[给定指令 1]: 在下面的行中，从含有“Open the For Seniors ad”的那一行开始，到含有“click(527, 249)”的那一行结束，把其中的“Open”替换成“Expand”，其余内容保持不变，只重新给出这几行。

[选段]:
- - -
範例程式碼 uva10090

//uva10090
#include <iostream>
#include <cmath>
// 本題背後的數學理論：http://tutorial92.wordpress.com/2012/09/17/uva-10090-marbles-tutorial/

using namespace std;

// 求最大公因數的同時，用輾轉相除法的特性求出 n1 * m1 + n2 * m2 = gcd(n1, n2) 的 m1, m2 值
// (相關知識：https://zh.wikipedia.org/wiki/%E6%89%A9%E5%B1%95%E6%AC%A7%E5%87%A0%E9%87%8C%E5%BE%97%E7%AE%97%E6%B3%95)
long long int GCD(long long int a, long long int b, long long int *x, long long int *y) {
	// 確保 a 恆大於 b
	if(a < b) {
		long long int buf, *bufP;
		
		buf = a;
		a = b;
		b = buf;
		
		bufP = x;
		x = y;
		y = bufP;
	}
	
	// 輾轉相除法算完的條件
	if(b == 0) {
		*x = 1;
		*y = 0;
		return a;
	}

	long long int gcd, retX, retY;

	// 遞迴法求出最大公因數
	gcd = GCD(b, a % b, &retX, &retY);
	
	// 計算 m1, m2 值
	*x = retY;
	*y = retX - (a / b) * retY;

	return gcd;
}

int main() {
	long long int total, cost1, num1, cost2, num2, box1, box2;

	while(cin >> total) {
		if(total == 0)
			break;

		long long int gcd, bufBox1, bufBox2, myCeil, myFloor, myCost;

		// get input
		cin >> cost1 >> num1 >> cost2 >> num2;

		// get GCD
		gcd = GCD(num1, num2, &bufBox1, &bufBox2);
		
		// N 不整除 gcd 表示不管怎麼湊都湊不出來
		if(total % gcd != 0)
			cout << "failed" << endl;
		else {
			// 由 n1 * m1 + n2 * m2 = gcd(n1, n2) 還原回 n1 * m1 + n2 * m2 = N
			bufBox1 *= (total / gcd);
			bufBox2 *= (total / gcd);
			
			// ceil(-m1 * gcd / n2) <= t <= floor(m2 * gcd / n1) - 詳閱"本題背後的數學理論"
			myCeil = (long long int)ceil(-(double)bufBox1 * gcd / num2);
			myFloor = (long long int)floor((double)bufBox2 * gcd / num1);
			
			// ceil() > floor() 則 t 不存在
			if(myCeil > myFloor)
- - -
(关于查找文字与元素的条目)

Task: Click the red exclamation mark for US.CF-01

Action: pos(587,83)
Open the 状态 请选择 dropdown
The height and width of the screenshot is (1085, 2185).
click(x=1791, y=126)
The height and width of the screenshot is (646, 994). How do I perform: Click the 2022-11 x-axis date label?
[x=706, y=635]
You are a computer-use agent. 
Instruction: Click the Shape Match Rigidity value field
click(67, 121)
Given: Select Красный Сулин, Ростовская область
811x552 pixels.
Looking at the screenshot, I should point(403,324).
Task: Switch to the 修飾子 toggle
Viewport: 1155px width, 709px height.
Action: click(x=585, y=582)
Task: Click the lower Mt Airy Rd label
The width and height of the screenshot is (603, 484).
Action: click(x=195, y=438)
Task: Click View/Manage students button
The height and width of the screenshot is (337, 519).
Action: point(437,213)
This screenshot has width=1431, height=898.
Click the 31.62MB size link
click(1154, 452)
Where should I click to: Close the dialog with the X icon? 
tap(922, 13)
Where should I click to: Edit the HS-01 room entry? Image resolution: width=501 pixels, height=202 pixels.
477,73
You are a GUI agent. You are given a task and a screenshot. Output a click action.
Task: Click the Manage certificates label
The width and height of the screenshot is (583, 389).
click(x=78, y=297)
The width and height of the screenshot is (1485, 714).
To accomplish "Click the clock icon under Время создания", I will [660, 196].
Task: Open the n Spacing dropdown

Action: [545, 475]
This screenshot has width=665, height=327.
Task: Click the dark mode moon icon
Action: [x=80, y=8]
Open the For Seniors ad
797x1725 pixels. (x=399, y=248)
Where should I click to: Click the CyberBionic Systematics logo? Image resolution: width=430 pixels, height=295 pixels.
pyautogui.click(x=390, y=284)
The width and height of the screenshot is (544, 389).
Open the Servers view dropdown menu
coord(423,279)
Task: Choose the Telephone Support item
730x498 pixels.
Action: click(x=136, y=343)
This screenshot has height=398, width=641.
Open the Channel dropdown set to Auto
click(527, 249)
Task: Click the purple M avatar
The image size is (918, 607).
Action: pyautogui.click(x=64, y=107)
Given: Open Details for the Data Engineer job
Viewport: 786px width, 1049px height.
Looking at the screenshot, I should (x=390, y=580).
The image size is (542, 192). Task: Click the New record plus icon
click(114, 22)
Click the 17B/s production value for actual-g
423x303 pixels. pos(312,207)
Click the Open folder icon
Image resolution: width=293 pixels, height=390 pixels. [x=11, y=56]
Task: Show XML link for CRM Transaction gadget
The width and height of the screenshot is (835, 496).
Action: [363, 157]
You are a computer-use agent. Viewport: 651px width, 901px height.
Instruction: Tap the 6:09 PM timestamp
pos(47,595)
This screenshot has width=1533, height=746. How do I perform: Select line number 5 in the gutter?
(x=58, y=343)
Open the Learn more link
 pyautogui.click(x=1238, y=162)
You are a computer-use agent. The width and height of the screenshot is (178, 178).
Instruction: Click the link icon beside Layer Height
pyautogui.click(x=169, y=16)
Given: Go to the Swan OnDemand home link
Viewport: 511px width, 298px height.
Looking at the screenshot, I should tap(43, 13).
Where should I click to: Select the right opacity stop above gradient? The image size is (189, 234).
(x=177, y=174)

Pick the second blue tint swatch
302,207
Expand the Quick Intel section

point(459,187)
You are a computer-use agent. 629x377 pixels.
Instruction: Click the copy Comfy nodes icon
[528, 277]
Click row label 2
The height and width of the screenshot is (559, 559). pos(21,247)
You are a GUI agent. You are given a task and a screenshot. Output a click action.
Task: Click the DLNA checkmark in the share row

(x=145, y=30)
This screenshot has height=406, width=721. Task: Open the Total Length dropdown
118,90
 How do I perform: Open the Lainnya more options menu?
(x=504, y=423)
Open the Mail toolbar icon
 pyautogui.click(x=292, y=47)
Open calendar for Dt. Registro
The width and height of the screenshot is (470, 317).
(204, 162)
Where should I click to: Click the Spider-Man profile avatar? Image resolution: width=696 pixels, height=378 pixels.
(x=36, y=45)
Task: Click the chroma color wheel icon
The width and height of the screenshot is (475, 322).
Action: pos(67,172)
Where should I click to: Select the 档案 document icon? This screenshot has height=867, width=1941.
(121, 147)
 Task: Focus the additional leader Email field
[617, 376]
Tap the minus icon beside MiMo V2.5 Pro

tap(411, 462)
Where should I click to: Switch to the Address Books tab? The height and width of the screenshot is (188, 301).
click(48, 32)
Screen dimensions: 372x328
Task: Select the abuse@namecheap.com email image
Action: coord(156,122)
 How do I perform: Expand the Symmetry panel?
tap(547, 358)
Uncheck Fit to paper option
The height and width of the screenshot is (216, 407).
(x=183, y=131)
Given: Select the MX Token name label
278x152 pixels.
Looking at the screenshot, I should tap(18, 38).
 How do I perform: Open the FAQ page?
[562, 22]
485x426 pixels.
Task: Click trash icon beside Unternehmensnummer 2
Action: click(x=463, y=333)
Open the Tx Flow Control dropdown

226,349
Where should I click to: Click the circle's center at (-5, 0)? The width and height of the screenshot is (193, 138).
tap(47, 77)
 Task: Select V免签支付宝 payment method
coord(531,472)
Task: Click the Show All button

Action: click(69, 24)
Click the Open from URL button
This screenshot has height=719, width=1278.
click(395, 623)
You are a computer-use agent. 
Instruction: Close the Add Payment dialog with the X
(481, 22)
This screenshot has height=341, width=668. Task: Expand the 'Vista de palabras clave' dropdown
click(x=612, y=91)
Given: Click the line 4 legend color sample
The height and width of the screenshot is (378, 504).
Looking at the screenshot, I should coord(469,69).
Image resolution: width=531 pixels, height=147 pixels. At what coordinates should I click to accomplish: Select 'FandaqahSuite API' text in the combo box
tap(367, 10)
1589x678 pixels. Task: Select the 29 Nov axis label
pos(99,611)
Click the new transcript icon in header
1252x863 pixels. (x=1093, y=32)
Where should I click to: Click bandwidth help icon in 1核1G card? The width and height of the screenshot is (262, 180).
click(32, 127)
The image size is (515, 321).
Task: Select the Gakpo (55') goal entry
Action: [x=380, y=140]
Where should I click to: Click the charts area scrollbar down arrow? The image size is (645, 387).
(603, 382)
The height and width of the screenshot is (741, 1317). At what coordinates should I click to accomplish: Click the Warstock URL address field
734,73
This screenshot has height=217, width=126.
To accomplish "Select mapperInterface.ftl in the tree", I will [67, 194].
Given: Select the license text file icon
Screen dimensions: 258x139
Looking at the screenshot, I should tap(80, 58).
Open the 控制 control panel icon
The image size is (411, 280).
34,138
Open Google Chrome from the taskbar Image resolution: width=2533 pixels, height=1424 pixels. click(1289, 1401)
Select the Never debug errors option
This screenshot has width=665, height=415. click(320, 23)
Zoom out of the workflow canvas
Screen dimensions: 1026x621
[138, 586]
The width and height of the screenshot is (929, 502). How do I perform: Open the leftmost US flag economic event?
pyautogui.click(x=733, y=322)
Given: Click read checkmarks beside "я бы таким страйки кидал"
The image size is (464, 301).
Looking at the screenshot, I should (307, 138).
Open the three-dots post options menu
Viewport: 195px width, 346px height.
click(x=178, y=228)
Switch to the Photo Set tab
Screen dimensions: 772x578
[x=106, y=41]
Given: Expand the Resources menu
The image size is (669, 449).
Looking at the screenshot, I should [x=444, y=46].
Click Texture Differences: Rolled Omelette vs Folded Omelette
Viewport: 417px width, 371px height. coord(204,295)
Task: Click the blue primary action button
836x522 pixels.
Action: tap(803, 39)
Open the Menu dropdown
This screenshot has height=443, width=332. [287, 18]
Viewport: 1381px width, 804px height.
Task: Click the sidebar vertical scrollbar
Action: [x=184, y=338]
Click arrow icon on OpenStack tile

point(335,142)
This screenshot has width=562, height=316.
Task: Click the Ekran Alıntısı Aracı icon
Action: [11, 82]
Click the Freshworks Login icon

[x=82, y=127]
- - -
[给定指令 2]: 上面这段程序代码中，main 函数开头用 long long int 声明的变量有哪些？请全部列出。

[完整回答 1]:
Expand the For Seniors ad
797x1725 pixels. (x=399, y=248)
Where should I click to: Click the CyberBionic Systematics logo? Image resolution: width=430 pixels, height=295 pixels.
pyautogui.click(x=390, y=284)
The width and height of the screenshot is (544, 389).
Expand the Servers view dropdown menu
coord(423,279)
Task: Choose the Telephone Support item
730x498 pixels.
Action: click(x=136, y=343)
This screenshot has height=398, width=641.
Expand the Channel dropdown set to Auto
click(527, 249)

[完整回答 2]: total、cost1、num1、cost2、num2、box1、box2